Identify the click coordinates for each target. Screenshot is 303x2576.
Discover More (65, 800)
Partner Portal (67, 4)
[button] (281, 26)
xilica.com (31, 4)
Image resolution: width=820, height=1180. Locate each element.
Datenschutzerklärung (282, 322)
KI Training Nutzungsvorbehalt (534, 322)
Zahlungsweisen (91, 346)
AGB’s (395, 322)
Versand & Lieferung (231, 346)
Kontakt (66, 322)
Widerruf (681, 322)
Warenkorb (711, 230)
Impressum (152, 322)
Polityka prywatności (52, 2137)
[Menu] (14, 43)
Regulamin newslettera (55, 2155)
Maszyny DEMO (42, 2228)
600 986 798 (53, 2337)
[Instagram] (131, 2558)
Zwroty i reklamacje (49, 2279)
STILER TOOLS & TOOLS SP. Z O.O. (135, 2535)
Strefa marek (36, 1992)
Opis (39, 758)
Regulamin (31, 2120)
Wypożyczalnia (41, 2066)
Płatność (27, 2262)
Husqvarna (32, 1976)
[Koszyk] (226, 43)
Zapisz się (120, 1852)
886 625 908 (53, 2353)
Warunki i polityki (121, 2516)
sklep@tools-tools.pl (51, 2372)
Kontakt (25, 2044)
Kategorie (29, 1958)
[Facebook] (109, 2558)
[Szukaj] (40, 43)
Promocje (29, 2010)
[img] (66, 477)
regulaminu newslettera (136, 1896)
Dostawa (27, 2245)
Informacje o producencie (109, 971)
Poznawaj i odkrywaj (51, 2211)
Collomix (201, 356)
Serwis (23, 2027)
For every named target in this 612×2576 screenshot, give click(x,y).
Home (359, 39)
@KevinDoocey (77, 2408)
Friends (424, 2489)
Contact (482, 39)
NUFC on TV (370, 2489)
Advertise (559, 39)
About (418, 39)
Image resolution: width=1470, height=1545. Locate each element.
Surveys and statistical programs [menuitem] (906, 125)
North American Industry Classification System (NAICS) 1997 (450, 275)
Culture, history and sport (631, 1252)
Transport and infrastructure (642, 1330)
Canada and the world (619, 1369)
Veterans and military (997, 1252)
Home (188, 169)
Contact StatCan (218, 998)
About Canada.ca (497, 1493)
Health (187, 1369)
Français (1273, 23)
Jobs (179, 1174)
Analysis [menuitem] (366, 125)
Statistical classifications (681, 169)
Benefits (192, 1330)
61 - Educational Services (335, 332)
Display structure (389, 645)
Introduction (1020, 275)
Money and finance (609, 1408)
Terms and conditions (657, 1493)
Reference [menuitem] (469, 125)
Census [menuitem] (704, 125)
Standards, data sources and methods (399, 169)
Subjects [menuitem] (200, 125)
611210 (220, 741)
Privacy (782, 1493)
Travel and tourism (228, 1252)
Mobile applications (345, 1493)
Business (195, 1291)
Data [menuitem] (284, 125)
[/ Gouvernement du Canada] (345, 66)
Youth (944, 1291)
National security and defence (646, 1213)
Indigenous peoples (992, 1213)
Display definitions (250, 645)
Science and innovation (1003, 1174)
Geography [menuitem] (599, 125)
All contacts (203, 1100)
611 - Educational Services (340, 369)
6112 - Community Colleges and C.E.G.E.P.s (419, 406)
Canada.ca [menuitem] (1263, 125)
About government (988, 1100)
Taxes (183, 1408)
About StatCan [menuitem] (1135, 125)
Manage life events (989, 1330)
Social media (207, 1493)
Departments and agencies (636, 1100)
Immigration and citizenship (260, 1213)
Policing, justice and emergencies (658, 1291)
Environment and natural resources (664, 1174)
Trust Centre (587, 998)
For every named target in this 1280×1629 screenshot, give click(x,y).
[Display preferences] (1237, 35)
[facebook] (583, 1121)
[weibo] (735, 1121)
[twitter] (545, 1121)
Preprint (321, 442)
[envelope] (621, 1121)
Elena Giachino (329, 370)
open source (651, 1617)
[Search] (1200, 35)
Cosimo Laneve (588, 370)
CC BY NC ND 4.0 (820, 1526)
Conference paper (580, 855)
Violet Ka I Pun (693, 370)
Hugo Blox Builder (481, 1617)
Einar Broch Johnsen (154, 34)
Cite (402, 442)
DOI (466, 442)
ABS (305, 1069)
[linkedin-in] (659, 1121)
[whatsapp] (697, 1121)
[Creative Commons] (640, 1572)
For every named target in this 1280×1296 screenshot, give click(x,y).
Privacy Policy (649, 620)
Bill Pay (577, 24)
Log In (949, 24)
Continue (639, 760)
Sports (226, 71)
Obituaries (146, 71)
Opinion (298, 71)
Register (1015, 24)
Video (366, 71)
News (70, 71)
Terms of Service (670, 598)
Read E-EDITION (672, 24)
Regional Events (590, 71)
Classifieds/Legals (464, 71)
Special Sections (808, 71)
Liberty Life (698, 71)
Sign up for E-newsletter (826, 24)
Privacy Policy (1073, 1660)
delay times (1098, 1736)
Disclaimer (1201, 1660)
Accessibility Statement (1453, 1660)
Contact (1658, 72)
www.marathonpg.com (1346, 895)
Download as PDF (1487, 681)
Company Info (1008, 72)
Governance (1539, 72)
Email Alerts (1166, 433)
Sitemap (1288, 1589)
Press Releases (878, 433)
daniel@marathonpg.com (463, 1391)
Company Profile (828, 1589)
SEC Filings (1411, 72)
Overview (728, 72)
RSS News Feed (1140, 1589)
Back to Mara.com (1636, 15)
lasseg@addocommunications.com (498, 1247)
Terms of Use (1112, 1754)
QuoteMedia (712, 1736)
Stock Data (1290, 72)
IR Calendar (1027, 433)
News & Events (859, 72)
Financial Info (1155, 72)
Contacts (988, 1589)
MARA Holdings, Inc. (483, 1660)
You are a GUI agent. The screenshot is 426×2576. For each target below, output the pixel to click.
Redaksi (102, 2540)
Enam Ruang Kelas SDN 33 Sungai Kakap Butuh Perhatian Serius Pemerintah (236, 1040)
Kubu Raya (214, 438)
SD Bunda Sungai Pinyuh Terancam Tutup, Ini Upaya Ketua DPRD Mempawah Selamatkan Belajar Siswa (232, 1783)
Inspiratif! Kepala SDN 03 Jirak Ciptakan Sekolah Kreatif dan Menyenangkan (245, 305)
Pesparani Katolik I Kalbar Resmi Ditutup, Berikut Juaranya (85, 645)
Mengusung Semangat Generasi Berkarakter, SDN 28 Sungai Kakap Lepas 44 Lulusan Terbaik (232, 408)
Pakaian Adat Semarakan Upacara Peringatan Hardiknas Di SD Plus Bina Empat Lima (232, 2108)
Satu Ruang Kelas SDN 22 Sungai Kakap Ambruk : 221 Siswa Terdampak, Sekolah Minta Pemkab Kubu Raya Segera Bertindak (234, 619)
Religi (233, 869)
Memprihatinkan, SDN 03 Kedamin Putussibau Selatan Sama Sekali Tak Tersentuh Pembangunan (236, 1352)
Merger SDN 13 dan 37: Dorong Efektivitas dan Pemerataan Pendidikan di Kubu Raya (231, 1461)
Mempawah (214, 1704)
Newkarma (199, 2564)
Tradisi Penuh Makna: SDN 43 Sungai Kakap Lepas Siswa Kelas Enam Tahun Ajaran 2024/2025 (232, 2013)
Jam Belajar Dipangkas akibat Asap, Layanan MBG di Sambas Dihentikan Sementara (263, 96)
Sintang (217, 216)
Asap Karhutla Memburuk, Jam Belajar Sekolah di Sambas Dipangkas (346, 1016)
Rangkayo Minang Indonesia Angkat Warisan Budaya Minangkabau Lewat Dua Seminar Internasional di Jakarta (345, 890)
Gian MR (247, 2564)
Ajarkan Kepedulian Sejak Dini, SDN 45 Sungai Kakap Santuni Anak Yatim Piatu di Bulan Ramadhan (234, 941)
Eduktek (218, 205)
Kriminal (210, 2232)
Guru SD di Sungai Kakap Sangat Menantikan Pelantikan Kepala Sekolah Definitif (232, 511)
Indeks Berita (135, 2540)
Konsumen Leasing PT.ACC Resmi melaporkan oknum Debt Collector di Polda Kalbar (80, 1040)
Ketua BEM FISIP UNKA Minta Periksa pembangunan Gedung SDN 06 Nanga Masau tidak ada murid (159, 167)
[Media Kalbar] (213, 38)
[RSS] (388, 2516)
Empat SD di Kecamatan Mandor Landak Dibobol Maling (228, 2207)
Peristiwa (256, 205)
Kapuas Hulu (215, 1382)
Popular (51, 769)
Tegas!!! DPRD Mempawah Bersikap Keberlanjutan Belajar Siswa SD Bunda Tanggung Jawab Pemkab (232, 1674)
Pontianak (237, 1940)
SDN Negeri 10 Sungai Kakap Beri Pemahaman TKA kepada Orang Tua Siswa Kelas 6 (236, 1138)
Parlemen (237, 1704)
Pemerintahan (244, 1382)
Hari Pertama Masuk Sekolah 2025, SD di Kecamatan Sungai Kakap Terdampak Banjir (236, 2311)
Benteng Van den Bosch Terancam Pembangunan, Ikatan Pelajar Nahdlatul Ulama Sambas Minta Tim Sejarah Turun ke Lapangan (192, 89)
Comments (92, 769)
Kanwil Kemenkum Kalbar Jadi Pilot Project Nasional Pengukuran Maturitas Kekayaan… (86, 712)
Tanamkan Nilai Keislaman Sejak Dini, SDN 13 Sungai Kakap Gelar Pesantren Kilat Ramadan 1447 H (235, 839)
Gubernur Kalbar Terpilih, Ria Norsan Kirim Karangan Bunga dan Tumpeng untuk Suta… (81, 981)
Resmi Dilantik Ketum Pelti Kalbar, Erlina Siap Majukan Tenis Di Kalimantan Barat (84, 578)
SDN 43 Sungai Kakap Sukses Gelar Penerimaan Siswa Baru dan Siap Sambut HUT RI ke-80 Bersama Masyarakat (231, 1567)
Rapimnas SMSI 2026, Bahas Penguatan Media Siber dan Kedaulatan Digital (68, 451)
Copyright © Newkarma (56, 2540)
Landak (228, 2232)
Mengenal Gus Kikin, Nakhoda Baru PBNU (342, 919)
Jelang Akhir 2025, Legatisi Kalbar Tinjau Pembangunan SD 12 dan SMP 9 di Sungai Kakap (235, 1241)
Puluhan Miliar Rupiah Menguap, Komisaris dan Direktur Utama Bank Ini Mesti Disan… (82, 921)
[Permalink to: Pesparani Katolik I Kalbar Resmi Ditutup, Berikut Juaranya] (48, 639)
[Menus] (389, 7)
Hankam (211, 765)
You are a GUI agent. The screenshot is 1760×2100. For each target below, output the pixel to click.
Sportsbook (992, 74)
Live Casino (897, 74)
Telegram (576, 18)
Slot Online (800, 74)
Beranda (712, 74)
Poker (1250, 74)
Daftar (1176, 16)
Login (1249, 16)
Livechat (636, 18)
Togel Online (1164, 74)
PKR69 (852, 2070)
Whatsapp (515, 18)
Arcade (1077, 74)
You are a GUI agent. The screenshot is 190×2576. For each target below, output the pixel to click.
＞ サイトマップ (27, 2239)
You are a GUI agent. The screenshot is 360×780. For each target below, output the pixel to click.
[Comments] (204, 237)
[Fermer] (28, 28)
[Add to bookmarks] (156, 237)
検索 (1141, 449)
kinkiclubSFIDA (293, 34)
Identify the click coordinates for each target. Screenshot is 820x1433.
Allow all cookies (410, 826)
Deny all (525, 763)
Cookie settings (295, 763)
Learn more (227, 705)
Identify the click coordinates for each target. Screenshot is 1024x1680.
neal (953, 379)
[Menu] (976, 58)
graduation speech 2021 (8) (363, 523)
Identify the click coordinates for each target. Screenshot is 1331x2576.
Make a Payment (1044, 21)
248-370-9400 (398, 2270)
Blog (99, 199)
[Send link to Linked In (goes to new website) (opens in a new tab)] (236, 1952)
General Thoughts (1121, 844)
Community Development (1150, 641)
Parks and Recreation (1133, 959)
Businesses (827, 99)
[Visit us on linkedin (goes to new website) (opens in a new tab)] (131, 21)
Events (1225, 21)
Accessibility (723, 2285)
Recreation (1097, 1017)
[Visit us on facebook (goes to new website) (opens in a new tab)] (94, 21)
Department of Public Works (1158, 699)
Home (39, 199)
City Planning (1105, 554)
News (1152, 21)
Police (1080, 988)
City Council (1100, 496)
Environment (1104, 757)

> **WHAT IS NEEDED**: For this exercise, copy each line from the listing above that has the word "agent".

> **ANSWER TO THE EXERCISE**:
You are a GUI agent. The screenshot is 426×2576. For each target below, output the pixel to click.
You are a GUI agent. The screenshot is 1760×2100. For each target below, output the pixel to click.
You are a GUI agent. The screenshot is 190×2576. For each target below, output the pixel to click.
You are a GUI agent. The screenshot is 360×780. For each target below, output the pixel to click.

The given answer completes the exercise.